Circuit Breaker Pattern

For degraded databases, use a circuit breaker to fail fast:

import enum
from datetime import datetime, timedelta

class CircuitState(enum.Enum):
CLOSED = 'closed' # Normal operation
OPEN = 'open' # Failing, reject new requests
HALF_OPEN = 'half_open' # Testing if recovered

class CircuitBreaker:
"""Simple circuit breaker for database operations."""

def __init__(self, failure_threshold=5, recovery_timeout=30):
self.failure_count = 0
self.failure_threshold = failure_threshold
self.recovery_timeout = recovery_timeout
self.state = CircuitState.CLOSED
self.last_failure_time = None

async def call(self, async_func):
"""Execute function through circuit breaker."""
if self.state == CircuitState.OPEN:
# Check if it's time to try recovery
if (datetime.now() - self.last_failure_time) > timedelta(seconds=self.recovery_timeout):
self.state = CircuitState.HALF_OPEN
else:
raise RuntimeError("Circuit breaker is OPEN; database is unavailable")

try:
result = await async_func()

# Success: reset failure count
if self.state == CircuitState.HALF_OPEN:
self.state = CircuitState.CLOSED
logger.info("Circuit breaker recovered")

self.failure_count = 0
return result

except Exception as exc:
self.failure_count += 1
self.last_failure_time = datetime.now()

if self.failure_count >= self.failure_threshold:
self.state = CircuitState.OPEN
logger.error(
f"Circuit breaker OPEN after {self.failure_count} failures"
)

raise

# Usage
breaker = CircuitBreaker()

async def safe_query(user_id):
return await breaker.call(
lambda: pool.fetchrow('SELECT * FROM users WHERE id = $1', user_id)
)

Key Takeaways

  • Classify errors: Distinguish retryable (network timeout) from fatal (constraint violation).
  • Always use context managers: Prevent connection leaks with async with.
  • Exponential backoff: Increases delay with each retry, reducing thundering herd.
  • Prevent deadlocks: Acquire locks in a consistent order.
  • Handle SERIALIZABLE conflicts: Retry mandatory; implement aggressive backoff.
  • Set timeouts: Prevent indefinite hangs.
  • Log comprehensively: Include context, error type, and traceback.
  • Use circuit breakers: Fail fast when the database is degraded.

Frequently Asked Questions

How many retries should I use?

3–5 retries is standard. Retries beyond 3 rarely succeed (usually indicates a permanent problem). Use exponential backoff so total wait time is ~1–5 seconds.

What's the difference between a timeout and a retry?

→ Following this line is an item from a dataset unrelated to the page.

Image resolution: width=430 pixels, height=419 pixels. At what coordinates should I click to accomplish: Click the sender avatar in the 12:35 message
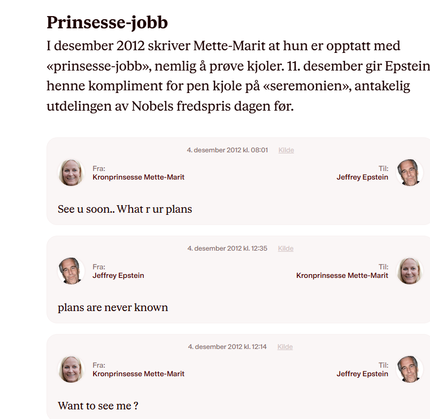tap(71, 271)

A timeout aborts waiting after N seconds. A retry repeats the entire operation. Use both: a timeout per-operation (5 seconds), and retries across multiple attempts (3 retries with backoff).

Should I retry all asyncpg exceptions?

No. Retry only transient errors (TooManyConnectionsError, deadlock, serialization failure, network errors). Don't retry constraint violations, syntax errors, or authorization failures.

Can I use circuit breakers with connection pools?

Yes. Put the circuit breaker around your pool operations. When the breaker opens, all requests fail fast without trying the pool, saving resources.